2) Did not tinker with the constitution

Maybe it’s because Mandela and fellow struggle icon Oliver Tambo were lawyers by profession. Or perhaps those who wrote it had the benefit of seeing where other post-independence constitutions had gone wrong. Whatever the case, South Africa has one of the best constitutions in the world today. However, the world has seen countless independence leaders changing constitutions to grant themselves absolute authority. This year, Zimbabweans voted for a new constitution limiting the president’s powers. Egypt is in the process of rewriting its own. All these are attempts to correct power-grabbing revisions done after independence. Once again, this was not so with Madiba. He left his intact, if not better.

 

3) Brought rights for all

At the time of Mandela’s death, South Africa is one of the few Muslim minority countries in the world planning to introduce Muslim personal law or Muslim family law to cater for Muslim citizens who requested such legislation. A few weeks ago, newspapers in South Africa reported the Western Cape High Court gave the Justice Minister a nine-month deadline to report on the progress made with the Muslim Marriages Bill. Of course, there is a big debate about why other minorities such as Sikhs and Hindus should not have their own special laws. However, that such progress is being made can be credited to Mandela’s legacy of fighting for the rights and dignity of all.

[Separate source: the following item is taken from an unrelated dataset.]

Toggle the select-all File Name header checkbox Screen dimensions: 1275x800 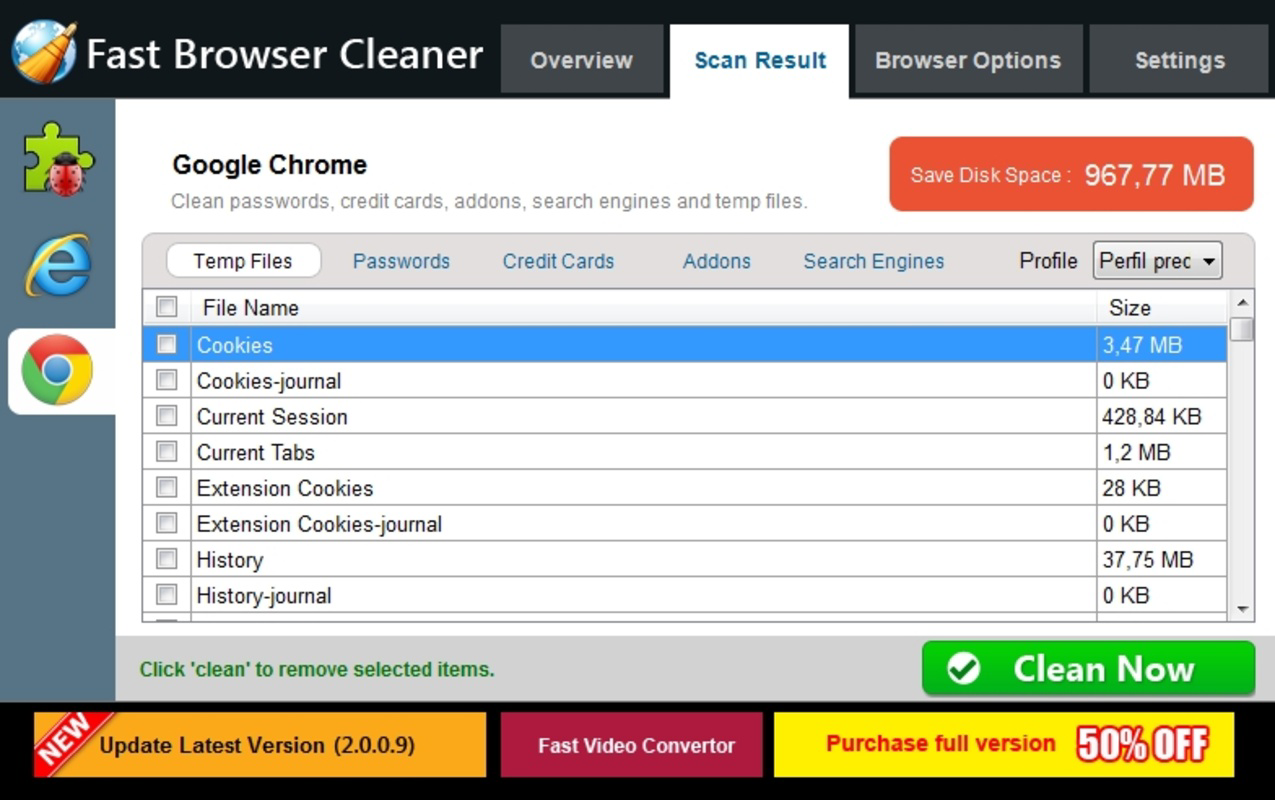[167, 307]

“I have fought against white domination, and I have fought against black domination. I have cherished the ideal of a democratic and free society in which all persons will live together in harmony and with equal opportunities,” the Nationalist said in his famous Rivonia Trial speech in 1964.

 

4) Kept fighting for other oppressed peoples

With a Nobel Prize (1993) sitting on his coffee table and his country finally liberated, Mandela could have considered his duty to his people well and truly done. But his sense of duty extended beyond his own country. He mediated in the genocide in Rwanda and Burundi, assisted efforts in the Democratic Republic of Congo and spoke out in support of the Palestinians among others.

On Friday, jailed Palestinian leader Marwan Barghuti wrote in an open letter: “You [Mandela] said: ‘We know too well that our freedom is incomplete without the freedom of the Palestinians.’

“And from within my prison cell, I tell you our freedom seems possible because you reached yours.”

 

5) Believed there is no freedom without freedom from poverty

“As long as poverty, injustice and gross inequality persist in our world, none of us can truly rest...overcoming poverty is not a gesture of charity. It is an act of justice. It is the protection of a fundamental human right, the right to dignity and a decent life,” the African leader said in a speech in February 2005, for the campaign to end poverty in the developing world, in London’s Trafalgar Square. South Africa still has a massive poverty gap. It is yet to solve the biggest question — ownership of land and resources. But the country’s citizens all have the right and responsibility to elect leaders who can correct whatever deficiencies exist. Mandela did his part. Others can carry on where he left off.